Consentement par choix binaire

En référence aux formulaires de consentement à remplir, le public a aussi soulevé des craintes au sujet du choix binaire soit « accepter » ou « refuser » concernant les conditions d’utilisation à valider avant de pouvoir utiliser une application, un site ou tout autre support technologique. M. Paré suggère ainsi une option alternative soit « accepter, mais ». M. Zawati renchérit sur cette remarque en indiquant que plusieurs applications mobiles à l’international et au Canada présentent uniquement ce choix binaire auquel les utilisateurs doivent se conformer sans pouvoir faire de nuances, sans quoi ils n’ont pas accès au contenu. Ce dernier a souligné notamment des exemples de cas en santé dont l’intervention dépendant désormais de certaines de ces technologies et a également indiqué plus largement l’utilisation de plus en plus nécessaire de certaines applications intégrées directement à nos vies (ex. : Google Map).

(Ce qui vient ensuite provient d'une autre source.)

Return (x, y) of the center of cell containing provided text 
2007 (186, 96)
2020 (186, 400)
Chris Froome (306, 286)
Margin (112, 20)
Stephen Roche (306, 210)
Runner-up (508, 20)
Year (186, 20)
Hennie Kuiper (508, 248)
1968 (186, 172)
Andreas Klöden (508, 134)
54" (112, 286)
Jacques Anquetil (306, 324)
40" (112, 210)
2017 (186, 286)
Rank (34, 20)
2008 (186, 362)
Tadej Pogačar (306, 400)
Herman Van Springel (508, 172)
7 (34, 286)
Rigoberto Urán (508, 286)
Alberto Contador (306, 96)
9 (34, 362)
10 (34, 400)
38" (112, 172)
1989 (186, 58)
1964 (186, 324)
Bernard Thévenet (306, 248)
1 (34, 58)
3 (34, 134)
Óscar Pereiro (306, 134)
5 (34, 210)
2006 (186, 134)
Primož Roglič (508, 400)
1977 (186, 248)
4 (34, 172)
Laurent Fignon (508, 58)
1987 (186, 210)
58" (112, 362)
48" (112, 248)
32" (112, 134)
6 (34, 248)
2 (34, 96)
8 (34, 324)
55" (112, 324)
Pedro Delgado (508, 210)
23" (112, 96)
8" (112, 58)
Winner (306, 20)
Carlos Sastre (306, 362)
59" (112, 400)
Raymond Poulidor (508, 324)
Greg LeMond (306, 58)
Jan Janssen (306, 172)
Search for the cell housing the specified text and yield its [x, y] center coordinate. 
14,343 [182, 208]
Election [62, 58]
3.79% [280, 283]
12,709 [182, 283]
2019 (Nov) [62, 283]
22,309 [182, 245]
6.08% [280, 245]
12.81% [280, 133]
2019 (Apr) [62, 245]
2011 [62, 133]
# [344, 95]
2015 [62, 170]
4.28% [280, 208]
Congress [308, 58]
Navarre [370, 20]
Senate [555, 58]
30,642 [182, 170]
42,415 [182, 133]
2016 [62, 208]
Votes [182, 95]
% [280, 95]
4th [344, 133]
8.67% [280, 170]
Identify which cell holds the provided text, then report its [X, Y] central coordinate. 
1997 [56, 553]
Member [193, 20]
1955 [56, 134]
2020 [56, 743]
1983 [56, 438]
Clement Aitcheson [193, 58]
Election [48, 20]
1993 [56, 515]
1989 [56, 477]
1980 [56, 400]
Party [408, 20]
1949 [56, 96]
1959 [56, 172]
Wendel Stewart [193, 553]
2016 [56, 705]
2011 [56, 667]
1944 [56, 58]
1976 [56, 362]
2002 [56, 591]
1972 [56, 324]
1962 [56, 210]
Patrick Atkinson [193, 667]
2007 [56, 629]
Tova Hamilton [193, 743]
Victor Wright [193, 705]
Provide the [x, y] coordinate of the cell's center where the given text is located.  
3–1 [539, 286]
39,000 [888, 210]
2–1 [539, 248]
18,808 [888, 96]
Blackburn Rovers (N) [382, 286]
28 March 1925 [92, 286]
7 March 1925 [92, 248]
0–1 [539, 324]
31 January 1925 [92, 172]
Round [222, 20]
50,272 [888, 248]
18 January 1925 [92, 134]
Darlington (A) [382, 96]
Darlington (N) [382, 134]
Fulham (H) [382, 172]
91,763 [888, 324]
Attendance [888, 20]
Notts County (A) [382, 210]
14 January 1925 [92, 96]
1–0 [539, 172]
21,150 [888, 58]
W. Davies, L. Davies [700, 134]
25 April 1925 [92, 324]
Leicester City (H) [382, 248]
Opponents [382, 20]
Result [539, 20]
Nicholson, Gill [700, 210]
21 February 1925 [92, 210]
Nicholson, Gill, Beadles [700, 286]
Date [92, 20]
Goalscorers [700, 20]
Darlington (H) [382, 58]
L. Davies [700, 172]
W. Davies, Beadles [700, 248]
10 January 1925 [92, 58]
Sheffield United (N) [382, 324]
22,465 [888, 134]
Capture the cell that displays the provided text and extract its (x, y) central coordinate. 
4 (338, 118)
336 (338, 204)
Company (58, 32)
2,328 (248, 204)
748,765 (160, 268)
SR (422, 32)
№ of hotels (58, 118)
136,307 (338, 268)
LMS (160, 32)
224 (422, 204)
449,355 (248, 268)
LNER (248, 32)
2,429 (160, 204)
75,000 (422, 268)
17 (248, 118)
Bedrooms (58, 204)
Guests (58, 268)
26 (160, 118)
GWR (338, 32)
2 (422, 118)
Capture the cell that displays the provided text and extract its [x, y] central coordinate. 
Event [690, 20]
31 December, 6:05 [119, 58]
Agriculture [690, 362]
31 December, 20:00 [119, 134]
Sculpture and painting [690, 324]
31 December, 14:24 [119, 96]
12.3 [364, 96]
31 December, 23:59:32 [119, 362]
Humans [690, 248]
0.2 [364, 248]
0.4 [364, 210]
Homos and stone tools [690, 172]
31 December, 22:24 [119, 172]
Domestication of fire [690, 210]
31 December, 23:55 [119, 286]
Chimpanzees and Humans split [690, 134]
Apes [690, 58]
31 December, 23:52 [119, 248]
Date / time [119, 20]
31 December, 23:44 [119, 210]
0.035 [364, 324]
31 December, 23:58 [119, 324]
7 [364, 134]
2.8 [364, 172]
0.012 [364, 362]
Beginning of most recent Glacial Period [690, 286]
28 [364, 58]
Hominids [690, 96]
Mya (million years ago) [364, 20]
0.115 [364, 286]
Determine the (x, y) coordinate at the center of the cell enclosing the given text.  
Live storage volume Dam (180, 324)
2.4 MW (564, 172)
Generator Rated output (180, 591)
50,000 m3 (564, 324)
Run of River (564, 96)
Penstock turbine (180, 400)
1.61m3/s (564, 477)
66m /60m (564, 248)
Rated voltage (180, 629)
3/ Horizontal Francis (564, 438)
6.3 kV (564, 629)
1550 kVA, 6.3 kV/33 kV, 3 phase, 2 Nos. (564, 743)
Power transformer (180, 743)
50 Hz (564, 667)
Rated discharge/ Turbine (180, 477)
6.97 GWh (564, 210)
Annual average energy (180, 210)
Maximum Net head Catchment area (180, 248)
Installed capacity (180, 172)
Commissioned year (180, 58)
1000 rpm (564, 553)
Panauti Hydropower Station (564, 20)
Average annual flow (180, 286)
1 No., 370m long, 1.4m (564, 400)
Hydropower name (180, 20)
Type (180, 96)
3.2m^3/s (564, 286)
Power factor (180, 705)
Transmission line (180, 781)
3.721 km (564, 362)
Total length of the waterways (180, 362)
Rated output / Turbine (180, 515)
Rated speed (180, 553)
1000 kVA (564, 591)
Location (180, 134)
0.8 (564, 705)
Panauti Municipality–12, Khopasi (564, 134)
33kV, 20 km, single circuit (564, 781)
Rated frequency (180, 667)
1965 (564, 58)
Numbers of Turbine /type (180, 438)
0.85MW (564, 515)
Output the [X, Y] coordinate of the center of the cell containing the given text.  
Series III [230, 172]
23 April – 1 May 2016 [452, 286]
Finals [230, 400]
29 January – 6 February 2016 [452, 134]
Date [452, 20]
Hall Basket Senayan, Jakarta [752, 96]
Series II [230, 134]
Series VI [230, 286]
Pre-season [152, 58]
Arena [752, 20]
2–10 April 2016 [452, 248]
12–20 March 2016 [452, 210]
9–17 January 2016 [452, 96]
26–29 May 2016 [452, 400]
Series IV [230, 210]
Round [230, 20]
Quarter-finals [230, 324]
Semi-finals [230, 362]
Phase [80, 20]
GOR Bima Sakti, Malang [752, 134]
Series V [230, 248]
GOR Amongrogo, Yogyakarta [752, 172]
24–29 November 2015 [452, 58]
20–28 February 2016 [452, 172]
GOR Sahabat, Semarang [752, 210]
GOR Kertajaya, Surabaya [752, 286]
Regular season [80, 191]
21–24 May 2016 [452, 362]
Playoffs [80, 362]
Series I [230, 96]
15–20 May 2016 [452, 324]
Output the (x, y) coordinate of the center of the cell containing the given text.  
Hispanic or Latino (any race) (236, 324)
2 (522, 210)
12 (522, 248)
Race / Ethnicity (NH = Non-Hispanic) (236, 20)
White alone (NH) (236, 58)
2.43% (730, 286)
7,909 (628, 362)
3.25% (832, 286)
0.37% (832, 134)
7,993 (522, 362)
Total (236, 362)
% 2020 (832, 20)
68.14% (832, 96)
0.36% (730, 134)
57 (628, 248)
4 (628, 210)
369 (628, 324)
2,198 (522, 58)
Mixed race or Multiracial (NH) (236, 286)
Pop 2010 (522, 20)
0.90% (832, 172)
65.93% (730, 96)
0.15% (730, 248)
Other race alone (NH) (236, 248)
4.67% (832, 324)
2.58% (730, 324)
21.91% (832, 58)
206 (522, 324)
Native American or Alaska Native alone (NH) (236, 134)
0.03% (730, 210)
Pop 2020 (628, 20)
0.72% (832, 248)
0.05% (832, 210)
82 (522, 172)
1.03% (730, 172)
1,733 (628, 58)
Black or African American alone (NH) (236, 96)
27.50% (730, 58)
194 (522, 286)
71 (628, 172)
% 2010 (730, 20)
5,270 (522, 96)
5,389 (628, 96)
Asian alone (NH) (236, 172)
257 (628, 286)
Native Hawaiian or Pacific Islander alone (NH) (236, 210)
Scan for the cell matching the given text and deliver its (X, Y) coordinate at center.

Double usage et utilisation secondaire des données

L’utilisation de ces données provenant d’appareils connectés peut être risquée pour l’individu, notamment, en lien avec les possibilités de commercialisation secondaire de celles-ci (ou double usage), imposant de sérieux questionnements à propos de la propriété et de la profitabilité de celles-ci (Qui profite ? À quelles fins ? Quelqu’un est-il exploité ?). Pour illustrer ces risques, les experts et le public ont soulevé l’utilisation par les assurances de certaines données, ce qui peut entrainer une stigmatisation et une discrimination des individus, voire de groupes sociaux entiers, en raison des risques relationnels liés à l’interconnexion entre les données compilées. Face à ces risques, les trois experts s’accordent pour dire qu’il faut éduquer les citoyens et leur faire prendre conscience de ces situations. Mme Régis évoque à ce propos qu’il est important de demeurer un citoyen avec des capacités de réflexion critique afin que le citoyen puisse se questionner par rapport à ces technologies et aux circonstances dans lesquelles celles-ci peuvent devenir problématiques, mesurer les liens entre ces technologies, ne pas croire tout ce que l’on dit et finalement, développer des outils d’autodéfense intellectuels (9).

Responsabilité partagée

À l’intersection entre ces risques et ces espoirs annoncés vient se positionner une vraie préoccupation qu’à la fois les experts et l’auditoire soulèvent : la responsabilité.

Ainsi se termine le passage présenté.